## PROBLEM DESCRIPTION
Can you edit the records below so that every "computer-use agent" becomes "screen-control agent", with everything else left unchanged?
↓
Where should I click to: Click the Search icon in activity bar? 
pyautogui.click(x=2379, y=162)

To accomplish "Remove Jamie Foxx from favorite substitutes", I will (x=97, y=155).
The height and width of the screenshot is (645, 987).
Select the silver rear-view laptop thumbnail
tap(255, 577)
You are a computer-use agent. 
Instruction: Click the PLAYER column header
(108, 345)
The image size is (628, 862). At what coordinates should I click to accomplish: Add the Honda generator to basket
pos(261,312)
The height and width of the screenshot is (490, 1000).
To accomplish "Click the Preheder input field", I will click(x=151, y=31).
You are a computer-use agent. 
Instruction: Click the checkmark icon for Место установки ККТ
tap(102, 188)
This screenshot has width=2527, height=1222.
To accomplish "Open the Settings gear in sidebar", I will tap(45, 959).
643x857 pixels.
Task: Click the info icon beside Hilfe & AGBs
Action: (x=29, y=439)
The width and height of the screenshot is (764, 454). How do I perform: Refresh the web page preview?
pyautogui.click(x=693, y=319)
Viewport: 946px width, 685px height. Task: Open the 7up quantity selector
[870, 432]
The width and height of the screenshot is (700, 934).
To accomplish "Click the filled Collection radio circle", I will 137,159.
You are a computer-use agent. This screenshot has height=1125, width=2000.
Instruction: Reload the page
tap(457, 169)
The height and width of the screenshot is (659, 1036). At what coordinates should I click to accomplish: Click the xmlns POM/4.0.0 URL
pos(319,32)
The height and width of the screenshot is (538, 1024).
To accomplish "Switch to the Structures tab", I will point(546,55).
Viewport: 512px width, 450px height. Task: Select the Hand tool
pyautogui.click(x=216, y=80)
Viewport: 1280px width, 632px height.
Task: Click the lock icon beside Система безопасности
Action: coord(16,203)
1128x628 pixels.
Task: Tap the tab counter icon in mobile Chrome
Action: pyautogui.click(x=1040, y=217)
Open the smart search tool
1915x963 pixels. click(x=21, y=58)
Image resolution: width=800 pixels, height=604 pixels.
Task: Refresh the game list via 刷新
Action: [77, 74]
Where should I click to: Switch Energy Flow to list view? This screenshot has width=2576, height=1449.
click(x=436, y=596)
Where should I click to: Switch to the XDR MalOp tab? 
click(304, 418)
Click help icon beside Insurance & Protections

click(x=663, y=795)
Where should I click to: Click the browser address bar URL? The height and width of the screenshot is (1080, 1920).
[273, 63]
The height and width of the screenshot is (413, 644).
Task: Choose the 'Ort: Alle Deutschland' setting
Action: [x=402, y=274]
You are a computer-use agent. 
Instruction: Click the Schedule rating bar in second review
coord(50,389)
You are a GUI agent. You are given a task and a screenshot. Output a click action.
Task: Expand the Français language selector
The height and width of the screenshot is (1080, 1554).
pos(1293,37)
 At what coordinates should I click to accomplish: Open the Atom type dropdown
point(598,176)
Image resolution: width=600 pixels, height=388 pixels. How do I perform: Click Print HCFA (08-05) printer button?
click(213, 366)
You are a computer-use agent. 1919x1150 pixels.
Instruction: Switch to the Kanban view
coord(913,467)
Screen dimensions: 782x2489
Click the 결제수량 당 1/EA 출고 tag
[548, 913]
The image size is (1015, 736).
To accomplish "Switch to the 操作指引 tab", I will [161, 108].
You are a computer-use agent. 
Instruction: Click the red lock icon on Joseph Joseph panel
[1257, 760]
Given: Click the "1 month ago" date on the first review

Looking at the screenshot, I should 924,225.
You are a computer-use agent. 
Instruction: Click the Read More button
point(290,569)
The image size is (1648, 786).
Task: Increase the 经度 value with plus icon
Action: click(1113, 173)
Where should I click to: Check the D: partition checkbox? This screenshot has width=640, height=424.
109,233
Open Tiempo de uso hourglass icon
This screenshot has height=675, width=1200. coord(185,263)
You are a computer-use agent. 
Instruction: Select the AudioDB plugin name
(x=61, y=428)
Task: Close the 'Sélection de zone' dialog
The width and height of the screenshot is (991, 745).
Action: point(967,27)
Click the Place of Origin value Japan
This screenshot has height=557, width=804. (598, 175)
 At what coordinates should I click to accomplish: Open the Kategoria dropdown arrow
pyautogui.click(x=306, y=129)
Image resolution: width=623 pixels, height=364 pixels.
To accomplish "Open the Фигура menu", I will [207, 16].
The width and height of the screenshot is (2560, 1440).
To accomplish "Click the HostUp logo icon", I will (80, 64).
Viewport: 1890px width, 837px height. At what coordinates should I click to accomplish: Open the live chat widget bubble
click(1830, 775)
↑
## WRITTEN REPLY
Where should I click to: Click the Search icon in activity bar? 
pyautogui.click(x=2379, y=162)

To accomplish "Remove Jamie Foxx from favorite substitutes", I will (x=97, y=155).
The height and width of the screenshot is (645, 987).
Select the silver rear-view laptop thumbnail
tap(255, 577)
You are a screen-control agent. 
Instruction: Click the PLAYER column header
(108, 345)
The image size is (628, 862). At what coordinates should I click to accomplish: Add the Honda generator to basket
pos(261,312)
The height and width of the screenshot is (490, 1000).
To accomplish "Click the Preheder input field", I will click(x=151, y=31).
You are a screen-control agent. 
Instruction: Click the checkmark icon for Место установки ККТ
tap(102, 188)
This screenshot has width=2527, height=1222.
To accomplish "Open the Settings gear in sidebar", I will tap(45, 959).
643x857 pixels.
Task: Click the info icon beside Hilfe & AGBs
Action: (x=29, y=439)
The width and height of the screenshot is (764, 454). How do I perform: Refresh the web page preview?
pyautogui.click(x=693, y=319)
Viewport: 946px width, 685px height. Task: Open the 7up quantity selector
[870, 432]
The width and height of the screenshot is (700, 934).
To accomplish "Click the filled Collection radio circle", I will 137,159.
You are a screen-control agent. This screenshot has height=1125, width=2000.
Instruction: Reload the page
tap(457, 169)
The height and width of the screenshot is (659, 1036). At what coordinates should I click to accomplish: Click the xmlns POM/4.0.0 URL
pos(319,32)
The height and width of the screenshot is (538, 1024).
To accomplish "Switch to the Structures tab", I will point(546,55).
Viewport: 512px width, 450px height. Task: Select the Hand tool
pyautogui.click(x=216, y=80)
Viewport: 1280px width, 632px height.
Task: Click the lock icon beside Система безопасности
Action: coord(16,203)
1128x628 pixels.
Task: Tap the tab counter icon in mobile Chrome
Action: pyautogui.click(x=1040, y=217)
Open the smart search tool
1915x963 pixels. click(x=21, y=58)
Image resolution: width=800 pixels, height=604 pixels.
Task: Refresh the game list via 刷新
Action: [77, 74]
Where should I click to: Switch Energy Flow to list view? This screenshot has width=2576, height=1449.
click(x=436, y=596)
Where should I click to: Switch to the XDR MalOp tab? 
click(304, 418)
Click help icon beside Insurance & Protections

click(x=663, y=795)
Where should I click to: Click the browser address bar URL? The height and width of the screenshot is (1080, 1920).
[273, 63]
The height and width of the screenshot is (413, 644).
Task: Choose the 'Ort: Alle Deutschland' setting
Action: [x=402, y=274]
You are a screen-control agent. 
Instruction: Click the Schedule rating bar in second review
coord(50,389)
You are a GUI agent. You are given a task and a screenshot. Output a click action.
Task: Expand the Français language selector
The height and width of the screenshot is (1080, 1554).
pos(1293,37)
 At what coordinates should I click to accomplish: Open the Atom type dropdown
point(598,176)
Image resolution: width=600 pixels, height=388 pixels. How do I perform: Click Print HCFA (08-05) printer button?
click(213, 366)
You are a screen-control agent. 1919x1150 pixels.
Instruction: Switch to the Kanban view
coord(913,467)
Screen dimensions: 782x2489
Click the 결제수량 당 1/EA 출고 tag
[548, 913]
The image size is (1015, 736).
To accomplish "Switch to the 操作指引 tab", I will [161, 108].
You are a screen-control agent. 
Instruction: Click the red lock icon on Joseph Joseph panel
[1257, 760]
Given: Click the "1 month ago" date on the first review

Looking at the screenshot, I should 924,225.
You are a screen-control agent. 
Instruction: Click the Read More button
point(290,569)
The image size is (1648, 786).
Task: Increase the 经度 value with plus icon
Action: click(1113, 173)
Where should I click to: Check the D: partition checkbox? This screenshot has width=640, height=424.
109,233
Open Tiempo de uso hourglass icon
This screenshot has height=675, width=1200. coord(185,263)
You are a screen-control agent. 
Instruction: Select the AudioDB plugin name
(x=61, y=428)
Task: Close the 'Sélection de zone' dialog
The width and height of the screenshot is (991, 745).
Action: point(967,27)
Click the Place of Origin value Japan
This screenshot has height=557, width=804. (598, 175)
 At what coordinates should I click to accomplish: Open the Kategoria dropdown arrow
pyautogui.click(x=306, y=129)
Image resolution: width=623 pixels, height=364 pixels.
To accomplish "Open the Фигура menu", I will [207, 16].
The width and height of the screenshot is (2560, 1440).
To accomplish "Click the HostUp logo icon", I will (80, 64).
Viewport: 1890px width, 837px height. At what coordinates should I click to accomplish: Open the live chat widget bubble
click(1830, 775)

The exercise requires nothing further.